AWS Commandline Interface provides a --query
option to filter the command results based on JMESPath . If you haven’t already, please take a moment to go through AWS documentation on Controlling command output from the AWS CLI.
Also, the blog post Advanced AWS CLI JMESPath Query Tricks talks about it really well.
The Problem
A few months ago, I faced a problem where I had to programmatically fetch the most recent object from an S3 bucket given the bucket prefix. First, I had to figure out how to get metadata about s3 objects, specifically the last modified timestamp. Then I had to figure out how to sort these objects based on the timestamp. I knew JMESPath had sort and sort_by methods. Having never used them before, it took me some time to figure out the correct command.
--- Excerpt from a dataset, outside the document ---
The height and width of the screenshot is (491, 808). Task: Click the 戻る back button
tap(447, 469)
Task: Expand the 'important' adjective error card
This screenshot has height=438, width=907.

Here, I have attempted to explain the thought flow and process I went through to figure out the solution
Let’s solve this one step at a time.
The base command
This is the raw AWSCLI command to fetch all s3 objects matching the given prefix:
aws s3api list-objects --bucket <your bucket name> --prefix "<object prefix>"
This provides result as shown in AWSCLI reference. An example shown here as well for convenience:
{
"Contents": [
{
"Key": "SomePrefix/MyObject1"
"LastModified": "2019-02-01T00:00:04.000Z",
"ETag": "\"445175bab9cfc988fbe495a2a49b65d5\"",
"Size": 7889,
"StorageClass": "STANDARD",
"Owner": {
"DisplayName": "my_owner-name",
"ID": "9e6b02405e2933107e2d7489d7a22ca772ae1eecf4677a27517b9ec21d248d9b"
}
},
....
]
}
JMESPath Query
Now, all we have to do is sort the list under Contents
based on LastModified
timestamp. So we add --query 'sort_by(Contents, &LastModified)
. to the command. You can find examples for sort_by method at https://jmespath.org/examples.html#using-functions . This gives us a list of objects in a sorted order. The command is now :
aws s3api list-objects --bucket <your bucket name> --prefix "<object prefix>" --query 'sort_by(Contents, &LastModified)
But we only want the most recently modified key. Now that we have a sorted list, the most recently modified key will be the last item within the list. So we pipe the output of the previous query and get the last item using [-1]
. Since we are only interested in the name of the s3 key we can refine this further to get only the key by [-1].Key
.
Finally, we have our command!
aws s3api list-objects --bucket <your bucket name> --prefix "<object prefix>" --query 'sort_by(Contents, &LastModified) | [-1].Key' --output text
Conclusion
I have used this approach to get the desired results several times in various contexts. I hope this will be useful to you too.